- **Passage**:

-=-=-

# Another One Saved



## dombox40 (Oct 20, 2008)

Hi all the masked crusader has done it again.Silverhawk(Paul) has managed to rescue my rotary electric. After months of trying to get it repaired including sending it back to rotary who were not interested You lads on the forum pointed me to a man that could and a good job he did as well. I have posted a couple of pictures dont know if they will come out first time of trying to download them. Anyway if they dont perhaps paul will stick a couple up. Thanks all


----------



## langtoftlad (Mar 31, 2007)

Good man that Paul :thumbsup:


----------



## Silver Hawk (Dec 2, 2003)

Here you go Ken. I had to replace the balance....despite this being a NOS watch...and one that had never been opened...one of the balance pivots had rusted away. Acids in the original oil? :huh: Trapped moisture when it was first assembled? :huh:


----------



## martinus_scriblerus (Sep 29, 2008)

Silver Hawk said:


> Here you go Ken. I had to replace the balance....despite this being a NOS watch...and one that had never been opened...one of the balance pivots had rusted away. Acids in the original oil? :huh: Trapped moisture when it was first assembled? :huh:


Nice going Paul. This is a very good looking watch.


----------



## Zephod (Nov 15, 2006)

-=-=-

- **Provided data**:

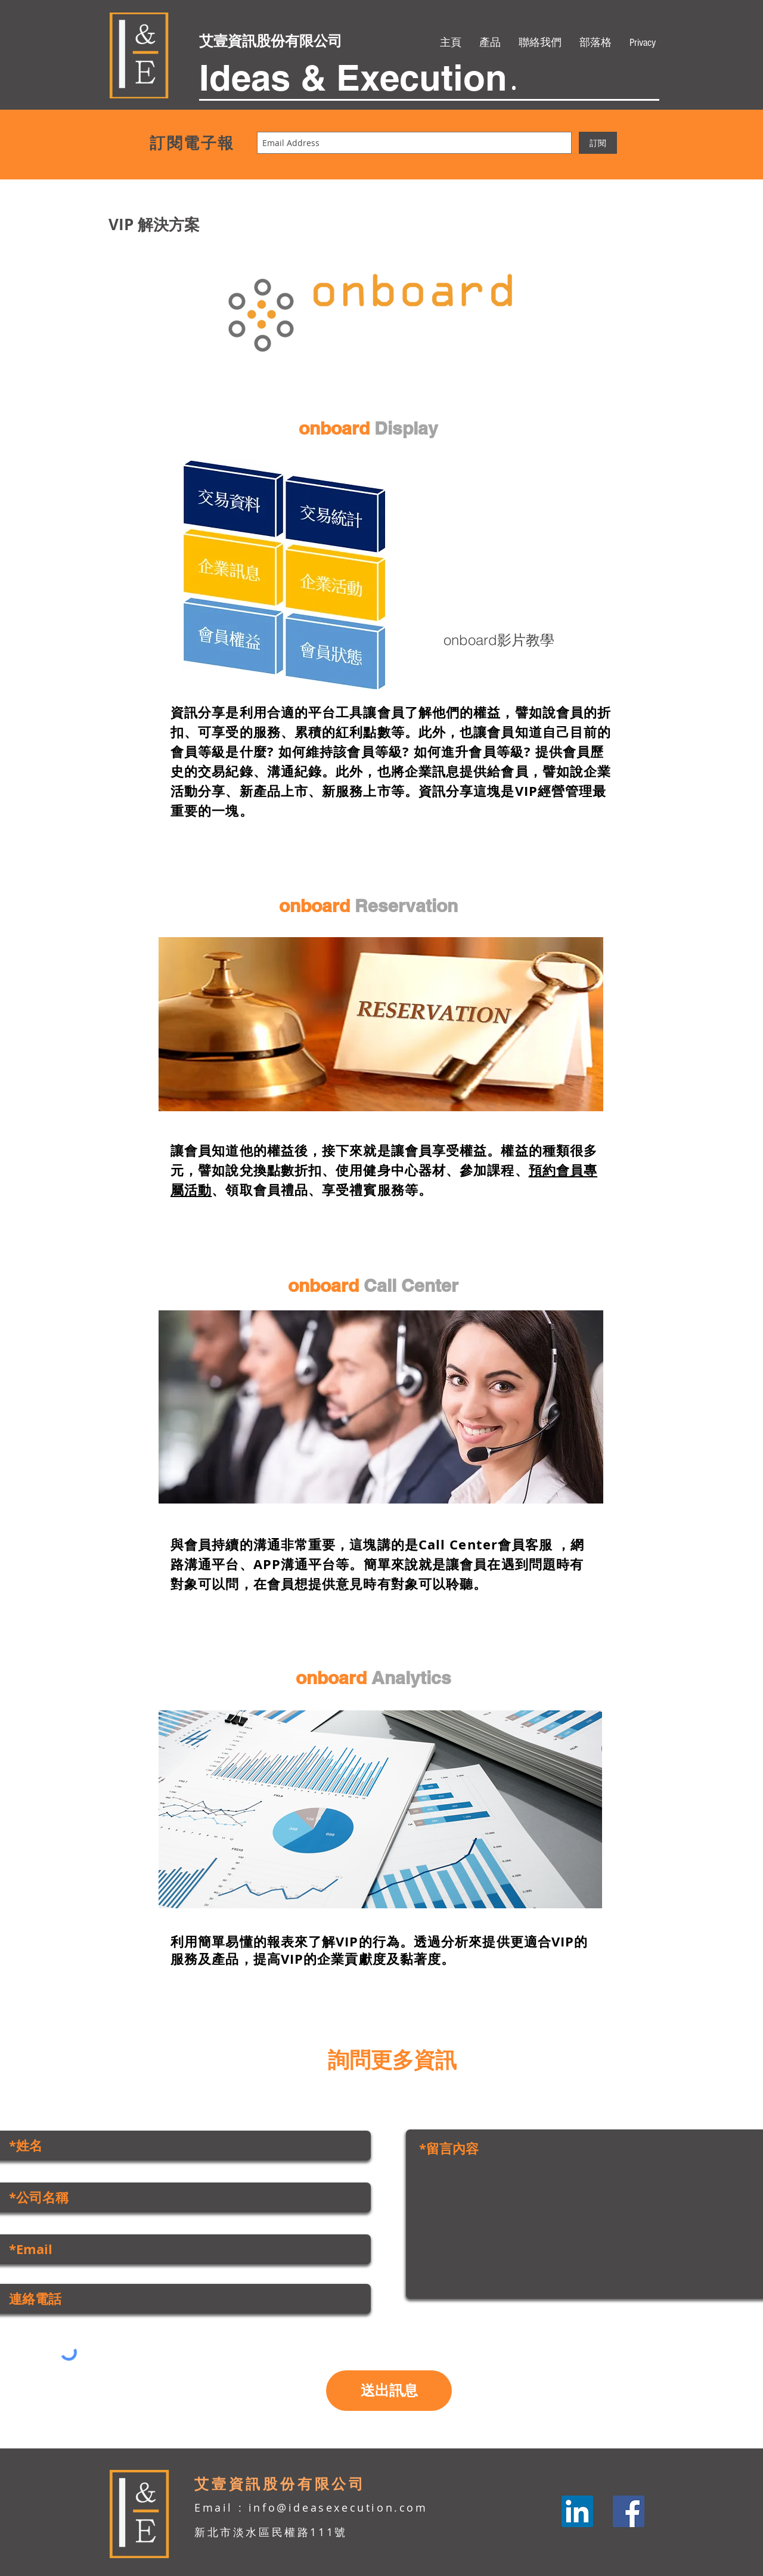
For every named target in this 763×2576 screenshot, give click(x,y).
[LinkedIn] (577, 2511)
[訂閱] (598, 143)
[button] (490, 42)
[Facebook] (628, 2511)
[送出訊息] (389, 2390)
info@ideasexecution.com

-=-=-

- **Goal**:
Reproduce verbatim the portion of the watch repair thread above, starting with "## dombox40 (Oct" and going on through "(Mar 31, 2007)".

- **Response to this task**:
## dombox40 (Oct 20, 2008)

Hi all the masked crusader has done it again.Silverhawk(Paul) has managed to rescue my rotary electric. After months of trying to get it repaired including sending it back to rotary who were not interested You lads on the forum pointed me to a man that could and a good job he did as well. I have posted a couple of pictures dont know if they will come out first time of trying to download them. Anyway if they dont perhaps paul will stick a couple up. Thanks all


----------



## langtoftlad (Mar 31, 2007)